### DOCUMENT TEXT
* BEGIN *

Magna Indica: What a Rising India Means for Global Culture & Commerce

Winston Churchill believed India was doomed. A beastly nation filled with beastly people that was destined to Balkanize. Ethnicity, language, caste, religion, class, all these identities raced across the map of India in a white-hot fervor divvying up this new quasi-country into fiefdoms and fractures, rocking India’s stability onto the brink of collapse. Yet India stayed true. India today has now become the largest country in human history. More people live in the Republic of India today than in the empires of Great Britain, Rome, Genghis Khan, and just recently the People’s Republic of China.

But what good is all that ruckus in the bedroom if India and especially Indians are poor? Only recently have many Indians gotten running water, electricity, permanent housing, asphalt roads, and even toilets. While the government was meeting these physical basics, a digital basic was met by the private sector. Mukesh Ambani’s wily bet on low-cost mobile data and internet through his telecom service, Jio, has paid off massively. Indians now have a voice, and like Indian culture itself, it is very loud.

The Shopkeeper’s Lingua Franca

The greatest legacy of the British Raj is its language. That Anglo-Saxon tongue born on a damp, foggy green isle, English has been evangelized across the Earth. Perhaps with no greater zeal have a people taken it onto themselves like those of post-colonial India. Like Sanskrit of yore, English has become the language of elites and upward mobility in India. English is access. It grants one of the greatest libraries of knowledge ever created. More vast than the Library of Alexandria, more deeper than the tomes of Nalanda. English is opportunity. Ambition and hope for a better future drive India’s passion for it. From Amazon Prime shows about rich Delhi urbanites to food tour YouTube videos in Mumbai streets, the English language has found its way into every vernacular.

* END *

### REQUIREMENTS
- 1) Reproduce the part of the essay about India that begins at the words "But what good" and stops after "is very loud.".
- 2) According to the essay about India, what drives India's passion for English?
Rely only on the essay about India.

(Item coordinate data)

* BEGIN *

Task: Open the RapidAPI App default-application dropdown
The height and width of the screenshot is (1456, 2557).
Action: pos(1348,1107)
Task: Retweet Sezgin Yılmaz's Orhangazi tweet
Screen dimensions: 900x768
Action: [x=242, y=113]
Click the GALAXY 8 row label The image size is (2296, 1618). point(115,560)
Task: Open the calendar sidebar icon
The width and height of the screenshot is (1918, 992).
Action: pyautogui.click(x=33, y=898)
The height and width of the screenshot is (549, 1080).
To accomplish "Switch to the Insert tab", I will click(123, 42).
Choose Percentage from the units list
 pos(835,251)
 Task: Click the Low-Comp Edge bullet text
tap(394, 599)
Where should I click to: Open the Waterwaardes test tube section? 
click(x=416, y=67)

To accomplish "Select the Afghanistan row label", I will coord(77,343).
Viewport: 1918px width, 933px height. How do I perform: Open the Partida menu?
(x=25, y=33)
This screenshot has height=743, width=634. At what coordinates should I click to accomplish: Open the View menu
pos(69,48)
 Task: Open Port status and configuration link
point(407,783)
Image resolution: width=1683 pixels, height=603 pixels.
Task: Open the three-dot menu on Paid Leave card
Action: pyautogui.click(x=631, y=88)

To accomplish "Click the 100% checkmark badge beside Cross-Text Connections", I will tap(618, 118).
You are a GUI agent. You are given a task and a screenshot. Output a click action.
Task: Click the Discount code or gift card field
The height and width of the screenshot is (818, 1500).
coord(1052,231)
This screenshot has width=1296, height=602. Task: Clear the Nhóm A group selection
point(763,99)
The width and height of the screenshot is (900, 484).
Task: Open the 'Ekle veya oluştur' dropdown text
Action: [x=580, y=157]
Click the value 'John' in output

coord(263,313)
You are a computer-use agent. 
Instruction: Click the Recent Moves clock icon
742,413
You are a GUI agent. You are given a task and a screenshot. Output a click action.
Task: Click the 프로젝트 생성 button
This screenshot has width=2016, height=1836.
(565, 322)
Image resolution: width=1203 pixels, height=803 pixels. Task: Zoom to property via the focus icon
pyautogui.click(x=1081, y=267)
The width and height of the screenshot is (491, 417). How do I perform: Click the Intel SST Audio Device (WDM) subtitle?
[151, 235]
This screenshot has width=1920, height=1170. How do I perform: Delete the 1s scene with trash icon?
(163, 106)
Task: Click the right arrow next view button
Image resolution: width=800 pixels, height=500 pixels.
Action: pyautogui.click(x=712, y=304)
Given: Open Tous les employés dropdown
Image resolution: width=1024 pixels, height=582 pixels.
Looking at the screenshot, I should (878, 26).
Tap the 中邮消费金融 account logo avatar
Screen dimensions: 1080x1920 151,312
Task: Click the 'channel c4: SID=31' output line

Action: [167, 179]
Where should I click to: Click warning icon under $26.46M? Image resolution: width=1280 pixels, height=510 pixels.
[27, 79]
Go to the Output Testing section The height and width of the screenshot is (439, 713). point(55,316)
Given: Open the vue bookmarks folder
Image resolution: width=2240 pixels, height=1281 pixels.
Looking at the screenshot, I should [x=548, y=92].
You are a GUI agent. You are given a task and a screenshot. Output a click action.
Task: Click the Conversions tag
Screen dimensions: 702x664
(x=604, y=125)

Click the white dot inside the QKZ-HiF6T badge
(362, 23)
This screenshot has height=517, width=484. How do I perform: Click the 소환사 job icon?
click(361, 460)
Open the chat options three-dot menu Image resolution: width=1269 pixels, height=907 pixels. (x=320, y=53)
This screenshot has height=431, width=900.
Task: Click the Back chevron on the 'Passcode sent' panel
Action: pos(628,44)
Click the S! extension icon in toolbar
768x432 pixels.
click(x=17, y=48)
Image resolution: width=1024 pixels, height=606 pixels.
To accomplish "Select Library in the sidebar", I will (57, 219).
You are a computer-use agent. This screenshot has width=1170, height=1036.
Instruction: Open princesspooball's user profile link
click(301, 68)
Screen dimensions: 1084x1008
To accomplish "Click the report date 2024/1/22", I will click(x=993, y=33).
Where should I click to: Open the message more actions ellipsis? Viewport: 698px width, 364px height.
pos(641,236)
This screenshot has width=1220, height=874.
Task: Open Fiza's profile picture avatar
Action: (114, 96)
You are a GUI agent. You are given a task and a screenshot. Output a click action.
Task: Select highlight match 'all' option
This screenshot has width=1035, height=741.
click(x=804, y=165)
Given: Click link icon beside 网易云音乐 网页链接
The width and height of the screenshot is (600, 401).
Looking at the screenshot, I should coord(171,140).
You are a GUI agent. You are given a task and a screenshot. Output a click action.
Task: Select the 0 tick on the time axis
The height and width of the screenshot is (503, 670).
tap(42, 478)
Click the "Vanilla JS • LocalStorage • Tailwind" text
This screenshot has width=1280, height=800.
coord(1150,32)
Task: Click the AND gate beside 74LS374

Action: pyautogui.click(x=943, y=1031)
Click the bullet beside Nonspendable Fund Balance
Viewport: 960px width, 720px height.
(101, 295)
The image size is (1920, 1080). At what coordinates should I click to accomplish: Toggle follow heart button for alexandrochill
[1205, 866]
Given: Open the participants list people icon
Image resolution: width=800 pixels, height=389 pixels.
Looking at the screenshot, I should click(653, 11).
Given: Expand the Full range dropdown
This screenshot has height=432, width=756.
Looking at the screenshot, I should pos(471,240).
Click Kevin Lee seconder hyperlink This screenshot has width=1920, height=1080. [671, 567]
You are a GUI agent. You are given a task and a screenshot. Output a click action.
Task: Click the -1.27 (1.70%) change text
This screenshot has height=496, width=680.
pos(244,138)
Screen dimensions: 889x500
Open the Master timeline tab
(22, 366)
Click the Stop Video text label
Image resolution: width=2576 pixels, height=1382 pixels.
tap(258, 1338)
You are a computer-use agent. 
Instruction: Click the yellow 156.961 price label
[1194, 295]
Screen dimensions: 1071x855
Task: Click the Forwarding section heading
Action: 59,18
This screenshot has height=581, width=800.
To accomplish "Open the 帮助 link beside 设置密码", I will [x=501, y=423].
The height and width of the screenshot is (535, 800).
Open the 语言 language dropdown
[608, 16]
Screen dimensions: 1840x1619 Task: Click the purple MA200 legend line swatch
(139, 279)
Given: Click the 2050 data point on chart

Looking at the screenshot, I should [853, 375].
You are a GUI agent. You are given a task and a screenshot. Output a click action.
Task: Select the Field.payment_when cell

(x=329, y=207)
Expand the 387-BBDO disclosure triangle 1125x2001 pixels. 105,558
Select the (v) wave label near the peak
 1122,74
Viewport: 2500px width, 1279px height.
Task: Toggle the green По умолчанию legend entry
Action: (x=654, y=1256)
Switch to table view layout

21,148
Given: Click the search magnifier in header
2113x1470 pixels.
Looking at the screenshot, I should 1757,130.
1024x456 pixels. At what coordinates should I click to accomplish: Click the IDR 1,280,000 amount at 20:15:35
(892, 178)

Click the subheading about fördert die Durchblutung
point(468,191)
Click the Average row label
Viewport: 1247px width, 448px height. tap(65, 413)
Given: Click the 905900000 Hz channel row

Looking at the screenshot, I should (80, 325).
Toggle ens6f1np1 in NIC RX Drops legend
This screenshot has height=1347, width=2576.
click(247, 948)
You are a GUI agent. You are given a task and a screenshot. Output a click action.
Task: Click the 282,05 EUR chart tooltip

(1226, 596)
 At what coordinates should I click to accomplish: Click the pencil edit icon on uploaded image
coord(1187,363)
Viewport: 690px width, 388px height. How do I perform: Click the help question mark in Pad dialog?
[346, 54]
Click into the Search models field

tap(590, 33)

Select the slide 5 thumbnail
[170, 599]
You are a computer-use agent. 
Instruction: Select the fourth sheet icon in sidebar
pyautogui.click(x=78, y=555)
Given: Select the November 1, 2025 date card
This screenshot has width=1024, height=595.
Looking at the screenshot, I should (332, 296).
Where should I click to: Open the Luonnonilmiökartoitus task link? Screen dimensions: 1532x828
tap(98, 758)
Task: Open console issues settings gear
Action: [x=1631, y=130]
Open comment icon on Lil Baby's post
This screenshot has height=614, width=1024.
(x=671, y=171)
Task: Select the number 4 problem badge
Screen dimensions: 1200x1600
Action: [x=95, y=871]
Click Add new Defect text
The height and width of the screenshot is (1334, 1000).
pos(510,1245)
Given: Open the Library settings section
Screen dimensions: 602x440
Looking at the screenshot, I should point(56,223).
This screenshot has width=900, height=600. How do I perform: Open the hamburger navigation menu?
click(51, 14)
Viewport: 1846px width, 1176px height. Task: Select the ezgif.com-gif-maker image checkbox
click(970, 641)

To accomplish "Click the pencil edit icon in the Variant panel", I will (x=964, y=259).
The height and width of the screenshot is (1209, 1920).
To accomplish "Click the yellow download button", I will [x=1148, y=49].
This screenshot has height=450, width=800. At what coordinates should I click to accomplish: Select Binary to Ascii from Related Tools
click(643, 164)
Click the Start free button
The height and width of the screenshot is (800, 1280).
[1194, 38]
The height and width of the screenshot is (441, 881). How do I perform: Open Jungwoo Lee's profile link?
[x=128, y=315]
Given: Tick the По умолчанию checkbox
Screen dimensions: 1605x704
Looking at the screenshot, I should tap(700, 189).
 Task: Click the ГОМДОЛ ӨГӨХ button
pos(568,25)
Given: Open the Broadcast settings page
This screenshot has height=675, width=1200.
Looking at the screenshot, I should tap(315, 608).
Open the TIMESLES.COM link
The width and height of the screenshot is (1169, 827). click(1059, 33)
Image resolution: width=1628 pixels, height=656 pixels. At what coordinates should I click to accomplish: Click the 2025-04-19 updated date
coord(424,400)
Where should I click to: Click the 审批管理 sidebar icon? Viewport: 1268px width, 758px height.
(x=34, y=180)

* END *

### RESPONSES PER TASK
- 1)
But what good is all that ruckus in the bedroom if India and especially Indians are poor? Only recently have many Indians gotten running water, electricity, permanent housing, asphalt roads, and even toilets. While the government was meeting these physical basics, a digital basic was met by the private sector. Mukesh Ambani’s wily bet on low-cost mobile data and internet through his telecom service, Jio, has paid off massively. Indians now have a voice, and like Indian culture itself, it is very loud.

- 2) Ambition and hope for a better future drive it. English is the language of elites and upward mobility in India. It grants access to one of the greatest libraries of knowledge ever created, and it means opportunity.